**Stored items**
_ _ _ _ _ _ _

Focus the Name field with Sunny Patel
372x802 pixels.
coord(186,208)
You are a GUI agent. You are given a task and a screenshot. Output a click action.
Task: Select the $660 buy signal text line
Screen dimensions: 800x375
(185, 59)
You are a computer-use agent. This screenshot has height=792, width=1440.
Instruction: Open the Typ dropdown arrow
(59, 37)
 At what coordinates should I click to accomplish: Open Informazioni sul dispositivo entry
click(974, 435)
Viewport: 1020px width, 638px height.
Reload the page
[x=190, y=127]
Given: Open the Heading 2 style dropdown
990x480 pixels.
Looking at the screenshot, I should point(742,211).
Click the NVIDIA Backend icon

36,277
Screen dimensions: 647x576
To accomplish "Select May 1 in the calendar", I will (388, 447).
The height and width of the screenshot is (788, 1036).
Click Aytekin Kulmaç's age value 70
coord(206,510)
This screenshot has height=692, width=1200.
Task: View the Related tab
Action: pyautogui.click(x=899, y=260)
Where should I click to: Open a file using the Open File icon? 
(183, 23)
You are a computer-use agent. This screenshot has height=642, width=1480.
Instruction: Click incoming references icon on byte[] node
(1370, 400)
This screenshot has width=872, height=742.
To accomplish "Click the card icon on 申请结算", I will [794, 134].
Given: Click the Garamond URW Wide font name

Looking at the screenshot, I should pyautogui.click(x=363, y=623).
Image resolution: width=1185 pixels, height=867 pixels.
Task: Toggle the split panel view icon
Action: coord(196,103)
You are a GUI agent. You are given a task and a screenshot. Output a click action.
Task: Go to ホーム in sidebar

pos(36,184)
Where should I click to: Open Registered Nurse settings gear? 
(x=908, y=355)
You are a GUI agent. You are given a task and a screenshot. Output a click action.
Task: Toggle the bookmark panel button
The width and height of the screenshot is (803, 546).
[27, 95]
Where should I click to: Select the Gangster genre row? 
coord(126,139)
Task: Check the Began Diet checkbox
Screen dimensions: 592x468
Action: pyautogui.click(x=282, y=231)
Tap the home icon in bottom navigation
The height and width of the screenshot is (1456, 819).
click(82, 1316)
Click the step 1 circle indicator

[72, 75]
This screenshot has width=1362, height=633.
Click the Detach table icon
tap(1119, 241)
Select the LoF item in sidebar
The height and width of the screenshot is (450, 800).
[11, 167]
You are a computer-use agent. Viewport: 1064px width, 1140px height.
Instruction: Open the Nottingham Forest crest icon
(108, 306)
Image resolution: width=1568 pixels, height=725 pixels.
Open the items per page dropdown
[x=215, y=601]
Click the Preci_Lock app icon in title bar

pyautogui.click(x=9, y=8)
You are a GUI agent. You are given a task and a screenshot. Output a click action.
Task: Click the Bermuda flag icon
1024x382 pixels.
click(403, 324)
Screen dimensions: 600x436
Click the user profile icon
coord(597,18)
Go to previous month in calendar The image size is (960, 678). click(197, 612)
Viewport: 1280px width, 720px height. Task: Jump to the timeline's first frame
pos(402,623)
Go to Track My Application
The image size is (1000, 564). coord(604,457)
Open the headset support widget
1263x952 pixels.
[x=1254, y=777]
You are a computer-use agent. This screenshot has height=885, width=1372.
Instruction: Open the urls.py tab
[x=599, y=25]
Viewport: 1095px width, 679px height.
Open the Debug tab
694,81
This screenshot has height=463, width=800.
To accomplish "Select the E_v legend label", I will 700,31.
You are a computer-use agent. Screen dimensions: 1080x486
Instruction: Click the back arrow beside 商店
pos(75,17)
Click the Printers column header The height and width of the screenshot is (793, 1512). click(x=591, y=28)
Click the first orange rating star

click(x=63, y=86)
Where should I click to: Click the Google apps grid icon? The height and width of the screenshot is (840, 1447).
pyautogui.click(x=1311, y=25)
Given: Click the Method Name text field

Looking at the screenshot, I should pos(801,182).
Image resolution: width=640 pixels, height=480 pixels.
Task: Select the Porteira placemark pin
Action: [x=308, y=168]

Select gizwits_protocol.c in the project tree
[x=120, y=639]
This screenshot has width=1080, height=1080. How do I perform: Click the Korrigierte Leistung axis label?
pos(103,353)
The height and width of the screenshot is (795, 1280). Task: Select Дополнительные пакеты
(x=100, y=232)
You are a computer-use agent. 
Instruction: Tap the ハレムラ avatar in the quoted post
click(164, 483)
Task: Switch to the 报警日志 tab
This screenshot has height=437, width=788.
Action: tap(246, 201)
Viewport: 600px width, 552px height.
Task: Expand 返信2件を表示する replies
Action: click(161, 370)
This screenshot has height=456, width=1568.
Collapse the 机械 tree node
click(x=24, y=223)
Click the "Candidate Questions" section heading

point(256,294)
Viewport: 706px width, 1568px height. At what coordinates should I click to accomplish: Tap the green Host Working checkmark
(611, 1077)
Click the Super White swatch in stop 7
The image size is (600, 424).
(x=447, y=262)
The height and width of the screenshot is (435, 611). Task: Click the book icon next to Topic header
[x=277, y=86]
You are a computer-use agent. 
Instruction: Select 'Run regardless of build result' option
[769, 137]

_ _ _ _ _ _ _

**YOUR GOAL**
Wherever the string "computer" shows up in a line above, tally that line, and answer with the final number alone.

**ANSWER AREA**
7